Gasche describes his book as “the memories of men comfortable with the word ‘duty’ but never with the word ‘hero’.”

“But, of course, they were heroes,” he writes. “They were ordinary people who did extraordinary things under dangerous conditions and that, by definition, is essentially heroic.”

It wasn’t always easy for the men to tell their tales. Tears sometimes flowed, and many had never before recounted their often horrifying experiences.

“You certainly can’t judge the morality of the individual acts unless you were part of it,” Gasche said. “You just had to be there.”

They left home, jobs and family to fight an army that was terrorizing the world.

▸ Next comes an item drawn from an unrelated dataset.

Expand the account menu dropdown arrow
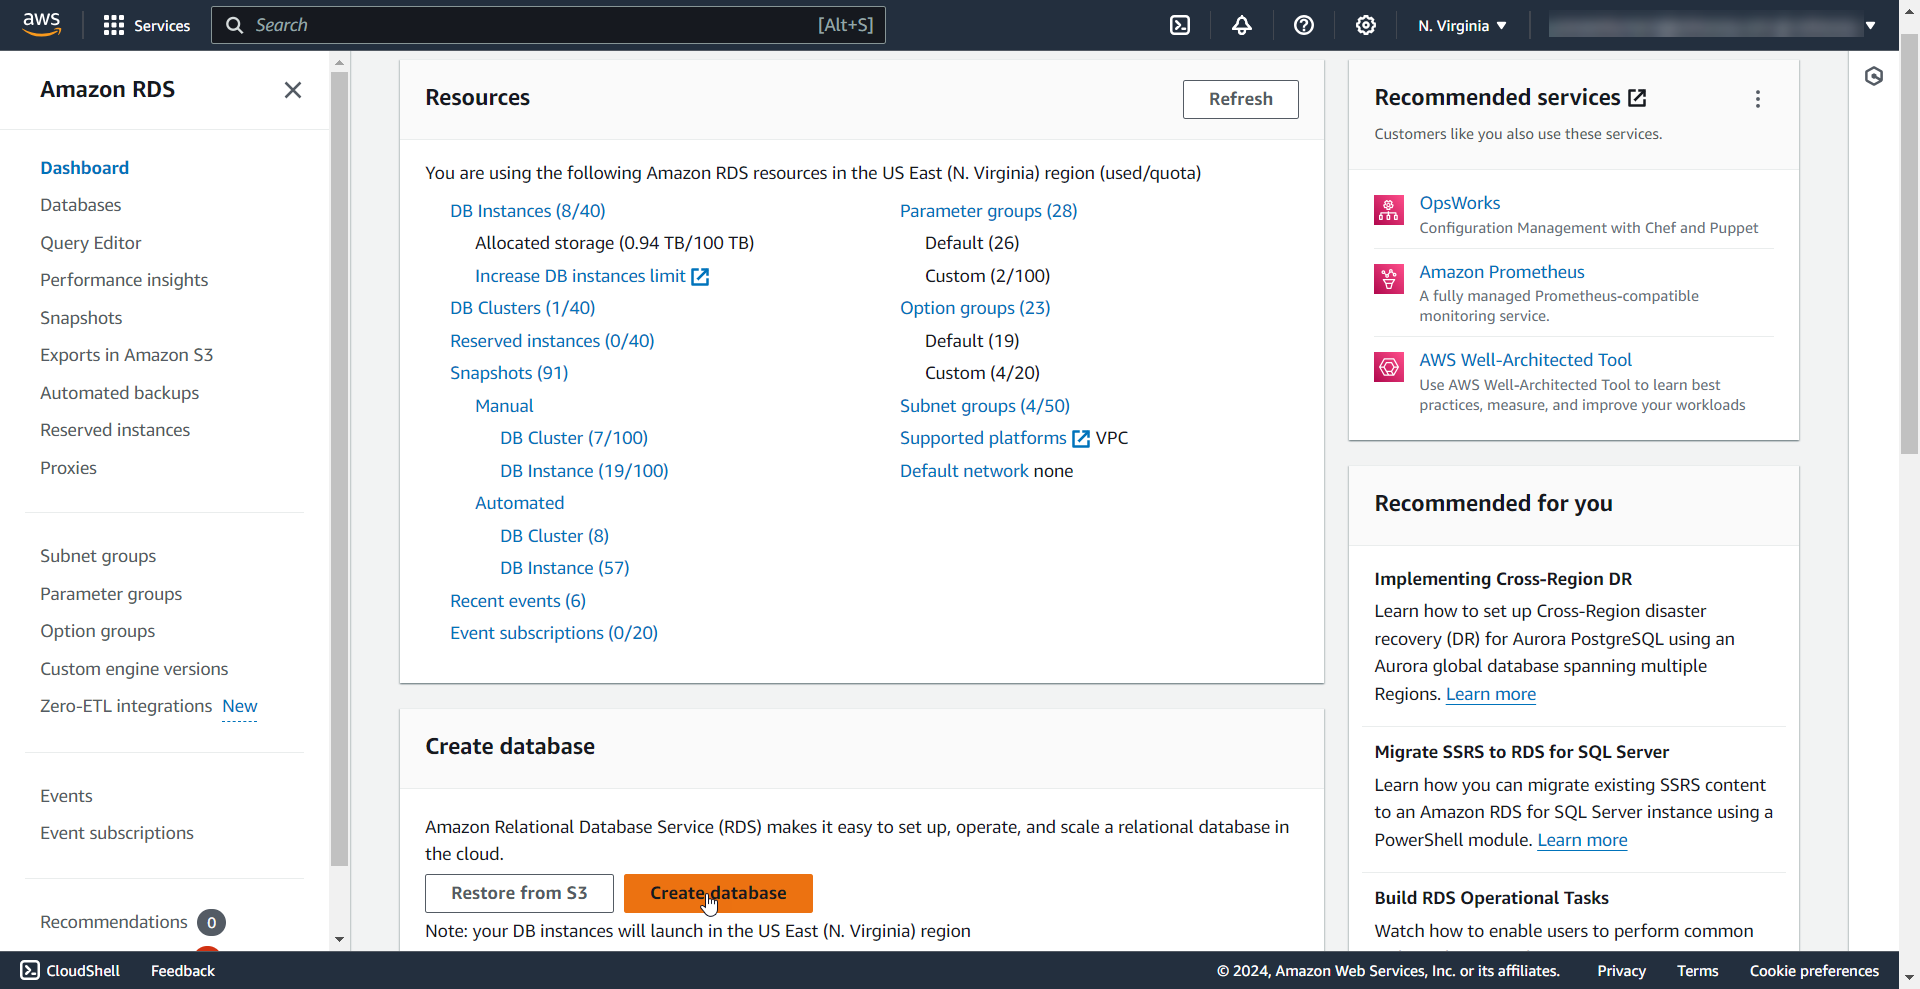Viewport: 1920px width, 989px height. [1870, 25]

“It was asking a lot from people,” Gasche said, “but that was a lot more of a clean cut war than any we’ve had since.”

Like Art Rorhs, who lost his wife, left behind his son and returned to duty, the suffering of many veterans was unfathomable.

“That’s the sort of thing that nobody gets a medal for,” Gasche said.

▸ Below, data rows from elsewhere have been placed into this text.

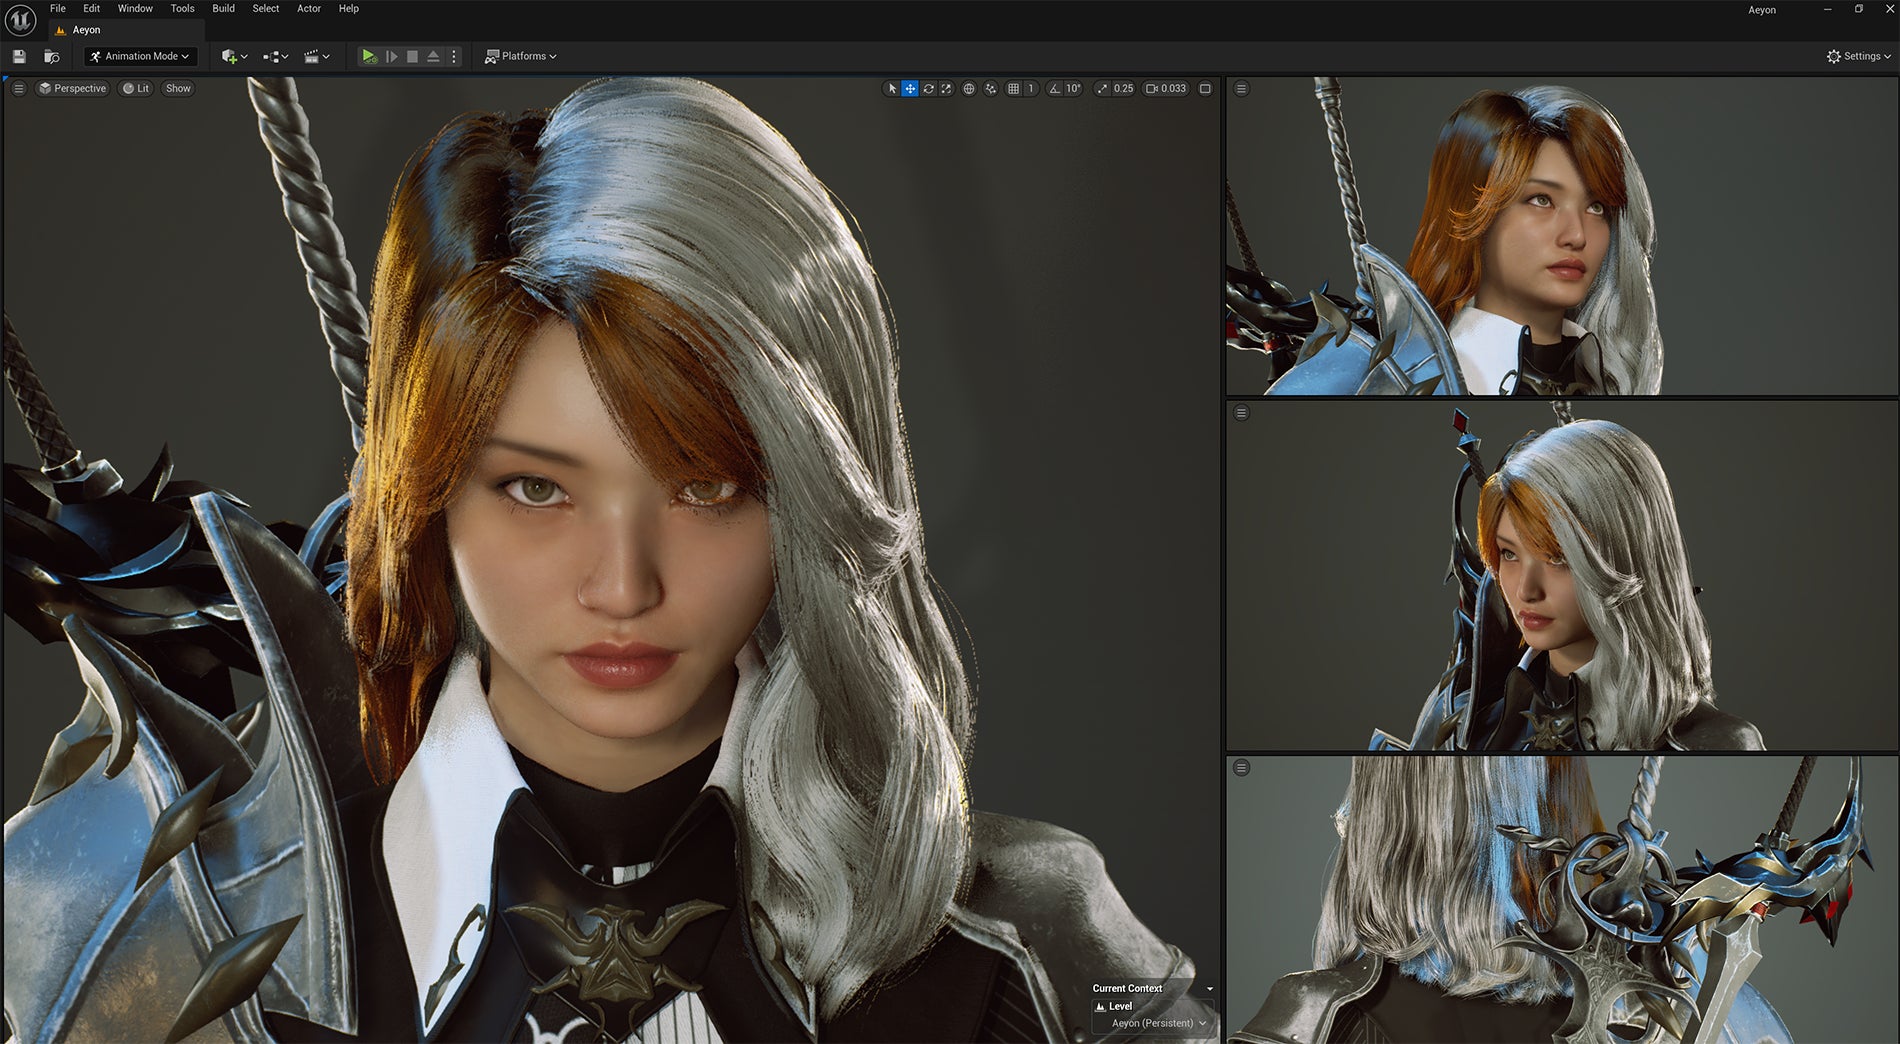Open the Build menu
The width and height of the screenshot is (1900, 1044).
coord(223,9)
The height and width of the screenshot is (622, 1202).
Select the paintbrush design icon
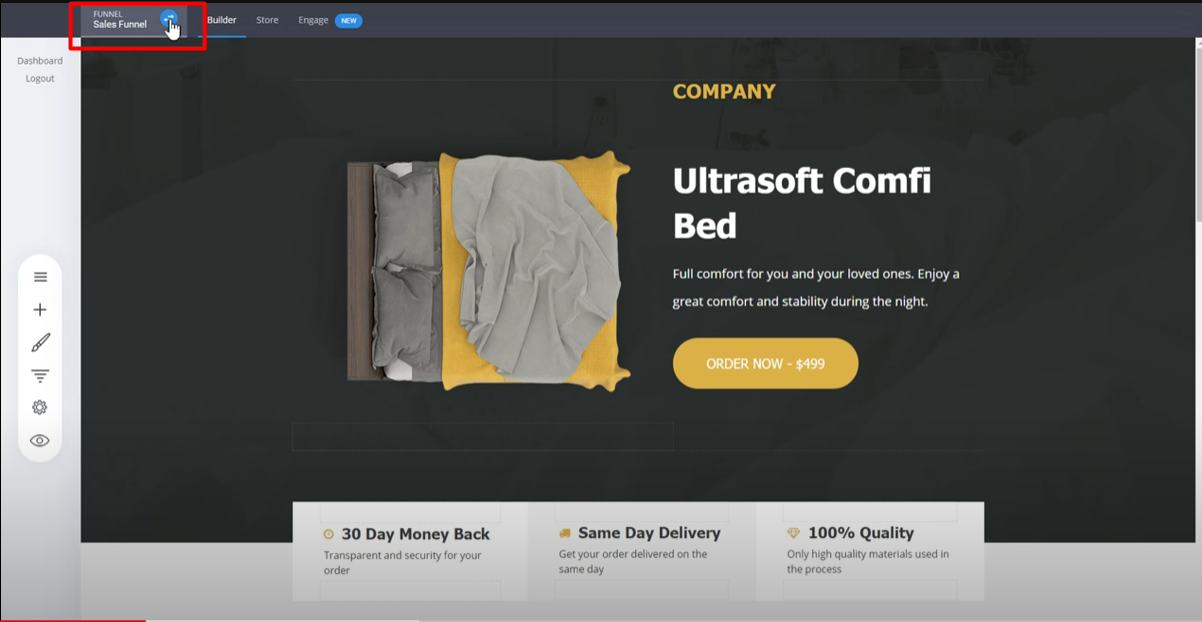40,343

• Copies of Memories of War are available at the Farmland News office in Archbold. For information about ordering, call 1-888-445-9456.

Quotes from the book... 

It was a big war and some parts were pretty bad. But I believe it was something that needed to be done. It’s history now and I’m proud that I’m part of it.
    – John Bates (Arthur, Ohio)

It’s difficult to explain to anyone what we went through in World War II. We were trained to do something and we did it, one step at a time.
– Robert Franz (Deshler, Ohio)

Everybody in it just did their jobs and nobody expected any thank you certificates or medals. Those of us who lived through it came home and started doing different jobs. It’s hard to believe now, but that’s just how it was at the time.
– J.R. Frey (Pandora, Ohio)

People who weren’t in combat just don’t realize the things that happened. Your buddies get all blowed to hell and there’s blood soaked into the snow. You don’t forget stuff like that, you never forget, not as long as you live, not ever.
– Frank Miller (Walbridge, Ohio)

As we moved through the camp, I saw bodies stacked like cords of wood. For a small-town fella from Ohio farm country, it was utterly overwhelming. I cannot describe my feelings, except to say that my heart is still sick with sadness.
– Richard Seibel (Defiance, Ohio)

The Japanese, European and Russian civilians suffered terrible hardships. Those of us serving overseas in the military understood those hardships, but I don’t believe that the Americans at home ever really understood what the war was like.
– Bob Greek (Montpelier, Ohio)

Right from the start, I felt completely at home in a fighter plane. the flying just as natural to me as anything I’d ever done, including farming.
– Roy Kispaugh (Weston, Mich.)

I was discharged from the Air Force in October, 1945, and I haven’t been up in a plane since.
– Clair Lehman (Strkyer, Ohio)

I was so happy to see good old Wauseon. I wouldn’t have believed any town could look so good.
– Frank Fauver (Wauseon, Ohio)

[Upon his return home…] I got my barracks bag and started hitchhiking home. It was snowing and a guy picked me up right away. There simply are no words to express how glad I was to walk back into my father’s and mother’s house.